:: Exercise objective ::
When you find the line with "You are a GUI agent. The screenshot is 892×2576." among the records below, reproduce it and each line after it exactly, ending with the line with "Liens utiles (381, 2559)".
─── Data records
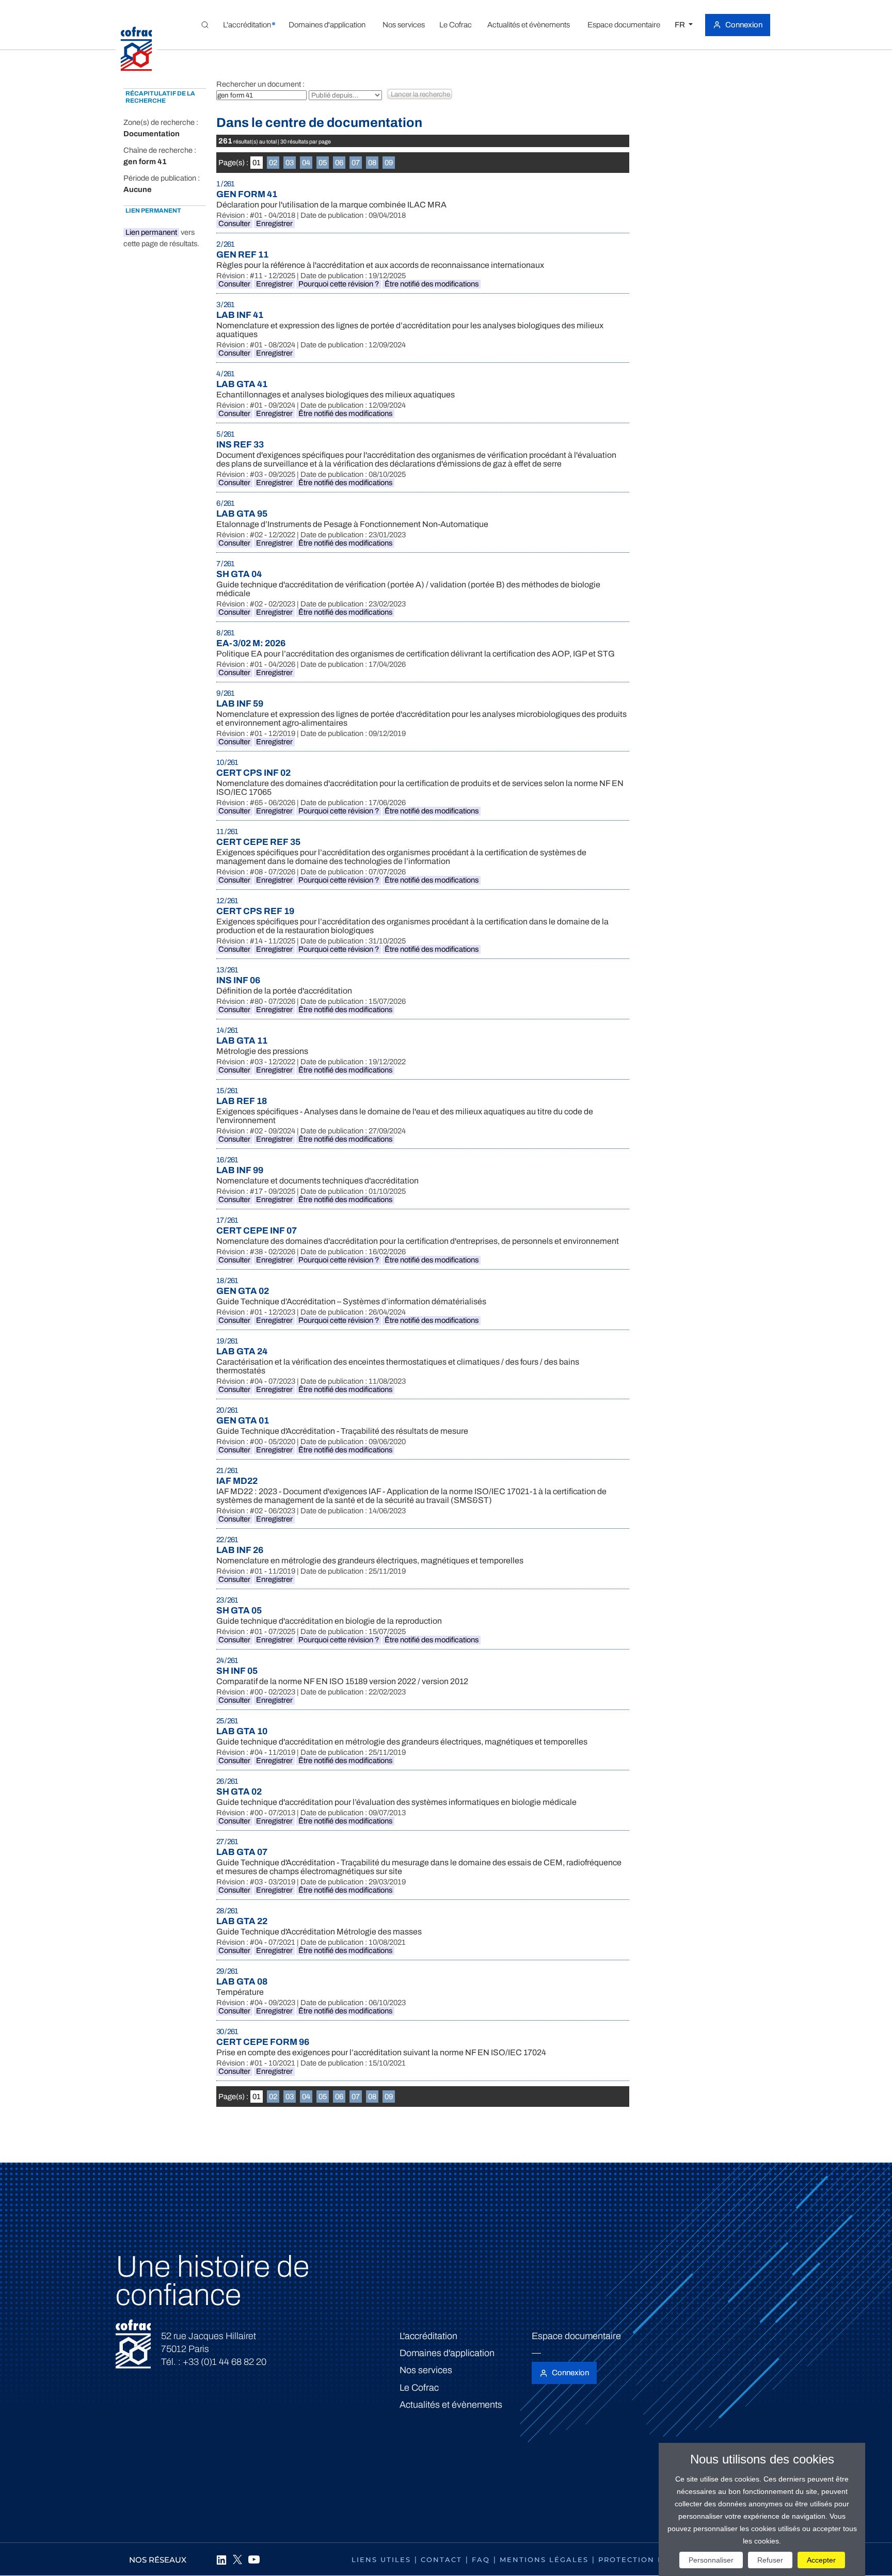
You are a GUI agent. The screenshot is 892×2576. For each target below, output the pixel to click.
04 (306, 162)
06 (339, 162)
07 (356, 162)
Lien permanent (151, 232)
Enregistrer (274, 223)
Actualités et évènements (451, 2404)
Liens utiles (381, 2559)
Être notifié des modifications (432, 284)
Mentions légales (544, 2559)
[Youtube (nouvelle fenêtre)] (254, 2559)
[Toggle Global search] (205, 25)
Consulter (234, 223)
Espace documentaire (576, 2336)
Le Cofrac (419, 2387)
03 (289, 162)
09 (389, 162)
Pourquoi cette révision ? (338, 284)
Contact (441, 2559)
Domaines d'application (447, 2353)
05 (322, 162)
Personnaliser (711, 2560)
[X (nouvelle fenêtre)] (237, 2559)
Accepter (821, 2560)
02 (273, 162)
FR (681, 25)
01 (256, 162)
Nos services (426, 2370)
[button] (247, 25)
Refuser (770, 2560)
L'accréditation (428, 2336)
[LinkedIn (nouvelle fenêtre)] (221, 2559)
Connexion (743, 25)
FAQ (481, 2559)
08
──────
─── Data records
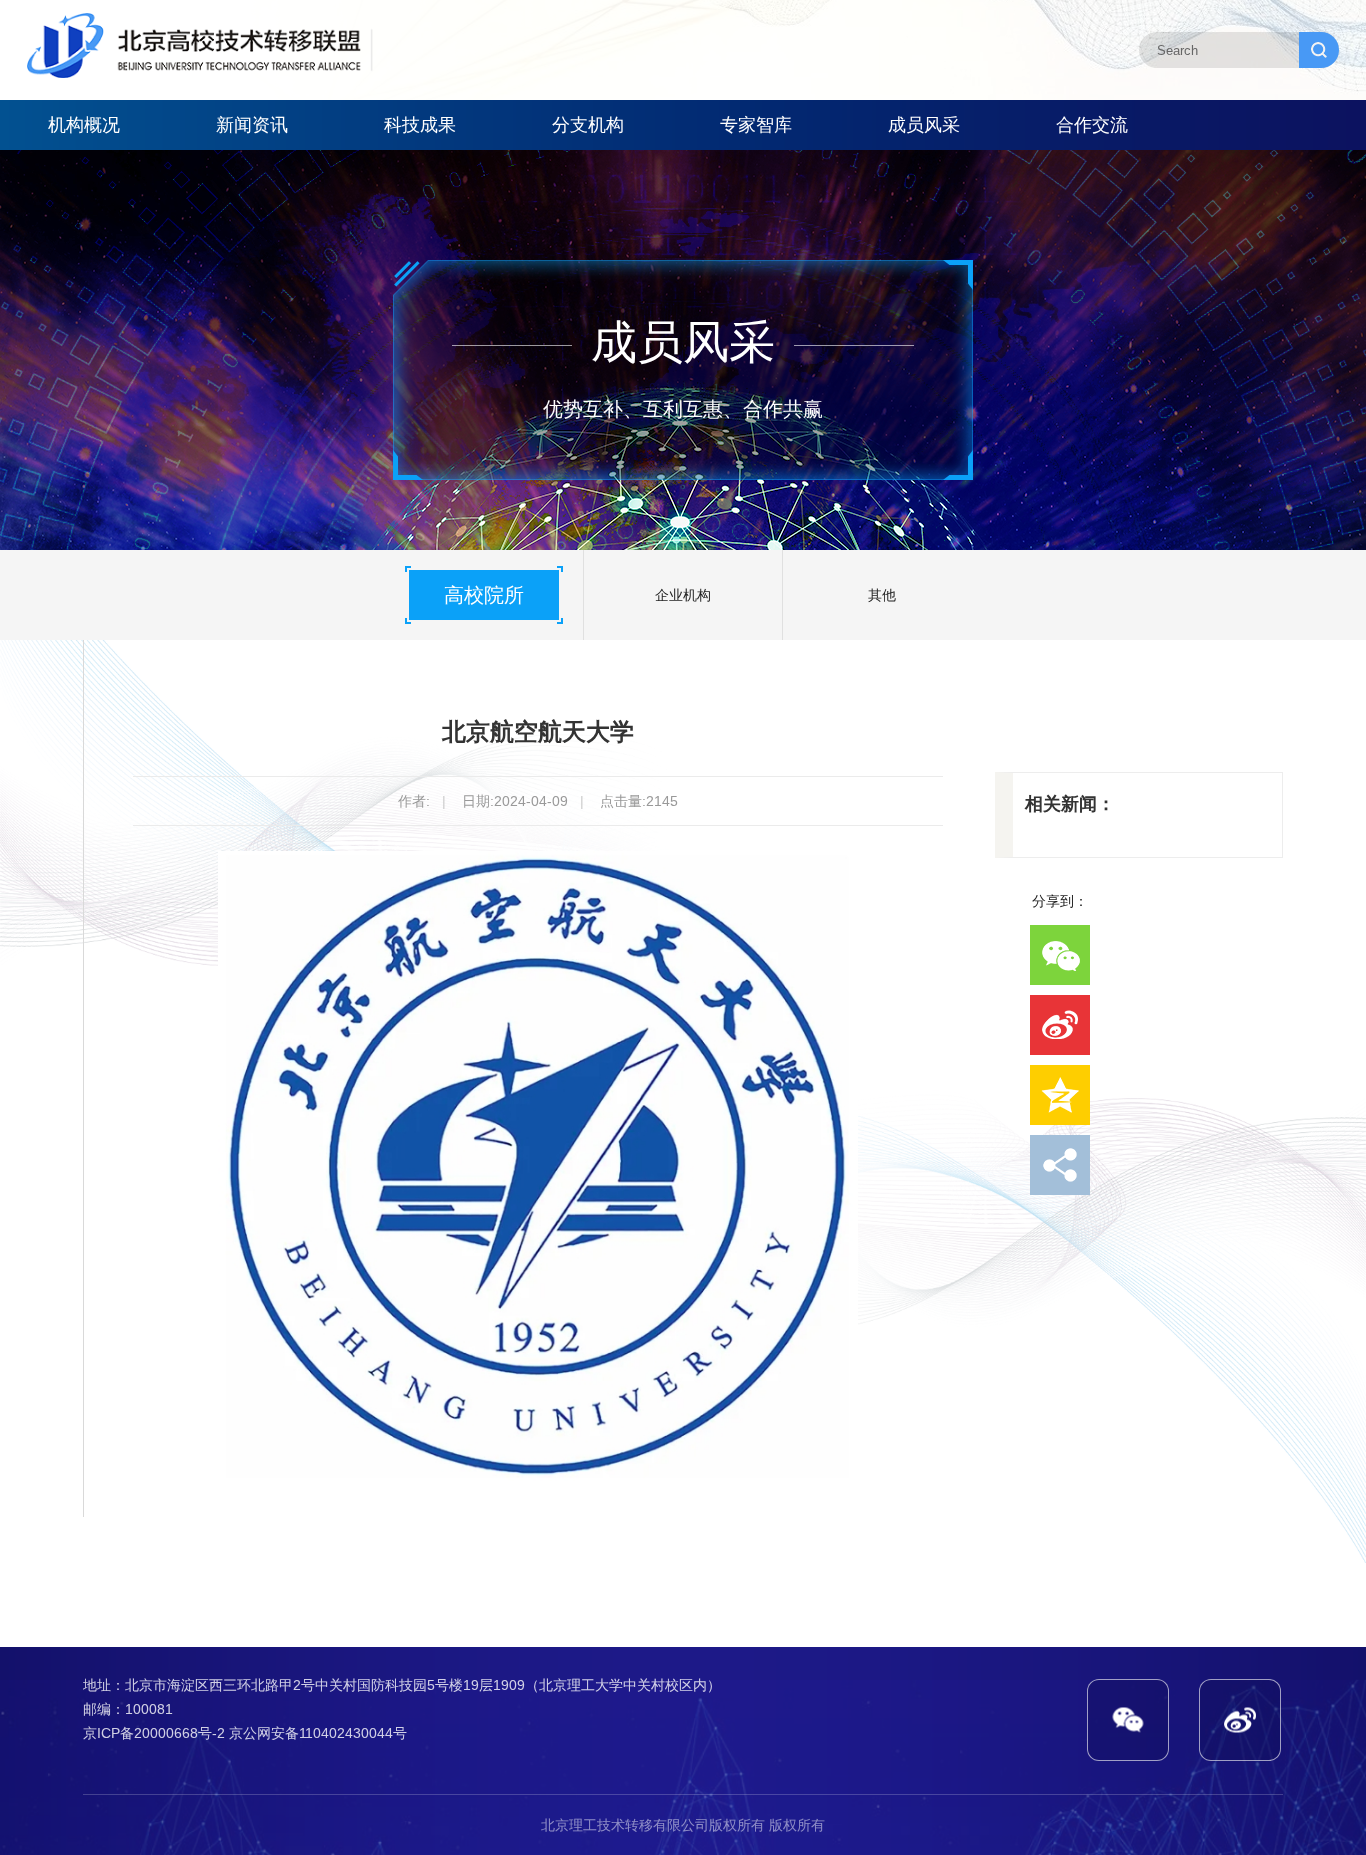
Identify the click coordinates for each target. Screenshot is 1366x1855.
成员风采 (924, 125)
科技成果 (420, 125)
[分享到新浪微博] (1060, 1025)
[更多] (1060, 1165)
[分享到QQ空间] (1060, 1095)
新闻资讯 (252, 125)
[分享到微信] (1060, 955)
──────
─── Data records
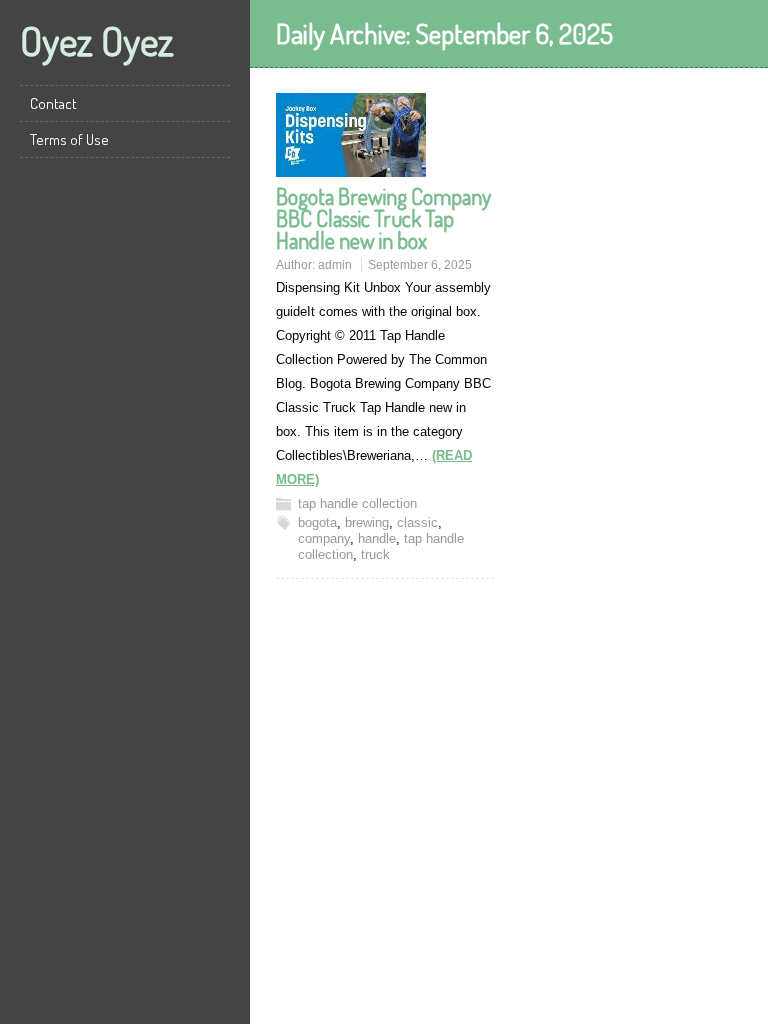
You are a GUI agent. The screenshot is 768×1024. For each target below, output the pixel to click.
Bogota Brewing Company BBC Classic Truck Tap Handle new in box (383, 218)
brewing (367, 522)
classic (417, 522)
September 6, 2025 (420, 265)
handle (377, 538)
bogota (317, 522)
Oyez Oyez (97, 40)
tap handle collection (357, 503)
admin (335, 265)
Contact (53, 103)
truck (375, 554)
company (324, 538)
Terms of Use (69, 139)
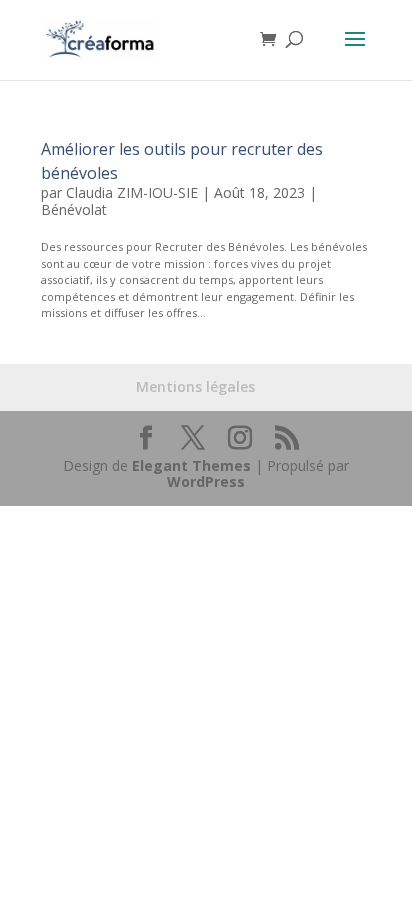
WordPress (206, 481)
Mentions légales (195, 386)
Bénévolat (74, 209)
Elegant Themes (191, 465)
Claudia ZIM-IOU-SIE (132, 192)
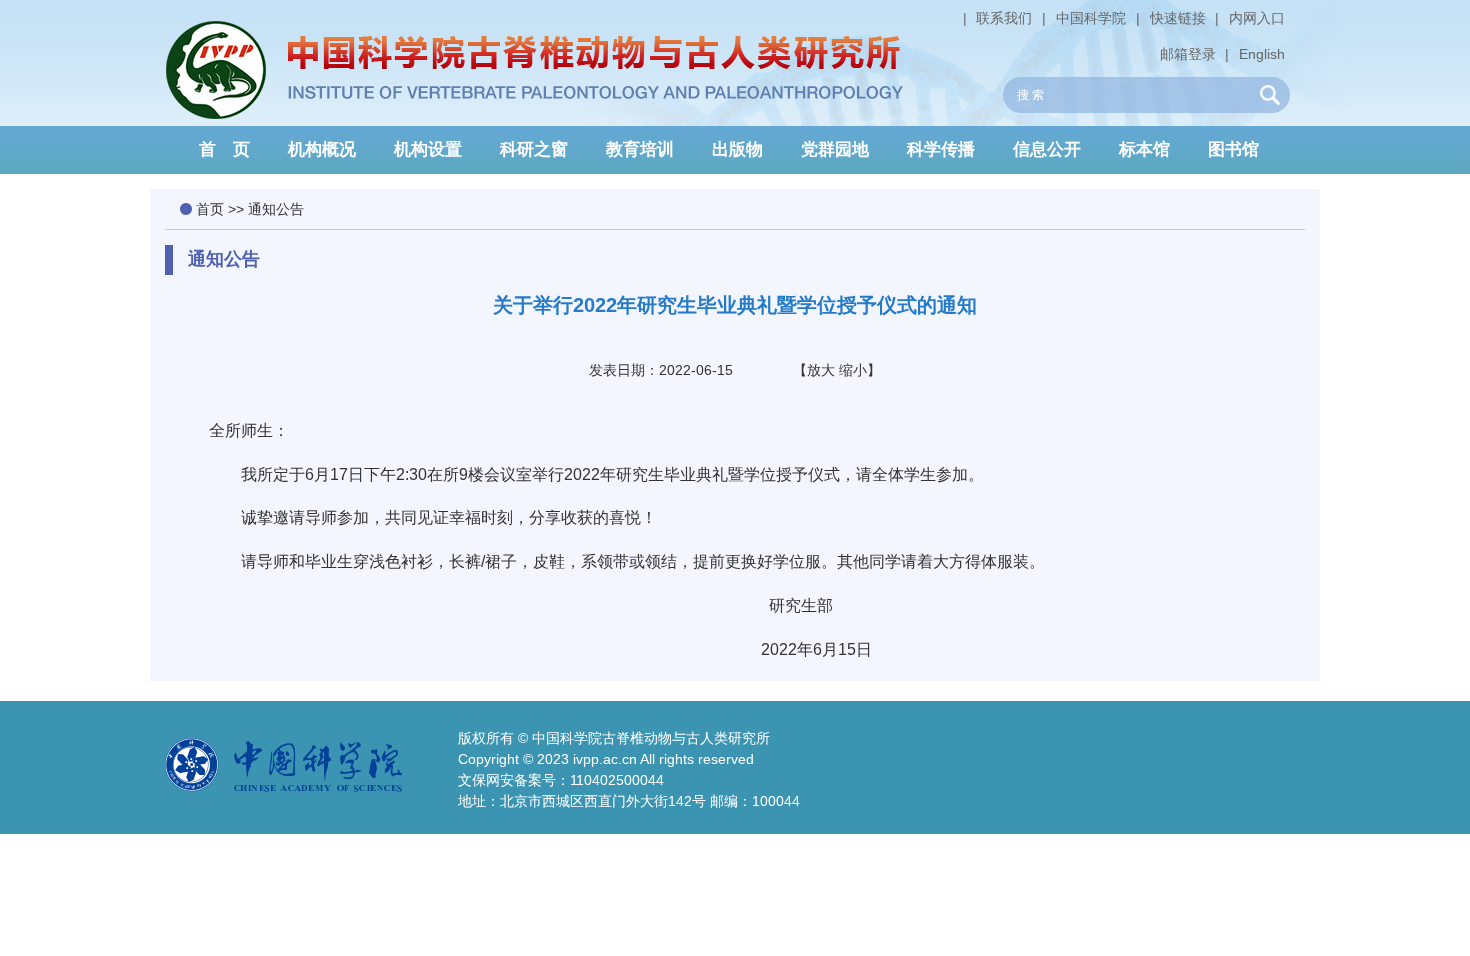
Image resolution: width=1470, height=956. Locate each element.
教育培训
──────
:: Answer space ::
You are a GUI agent. The screenshot is 892×2576. For each target below, output the pixel to click.
04 (306, 162)
06 (339, 162)
07 (356, 162)
Lien permanent (151, 232)
Enregistrer (274, 223)
Actualités et évènements (451, 2404)
Liens utiles (381, 2559)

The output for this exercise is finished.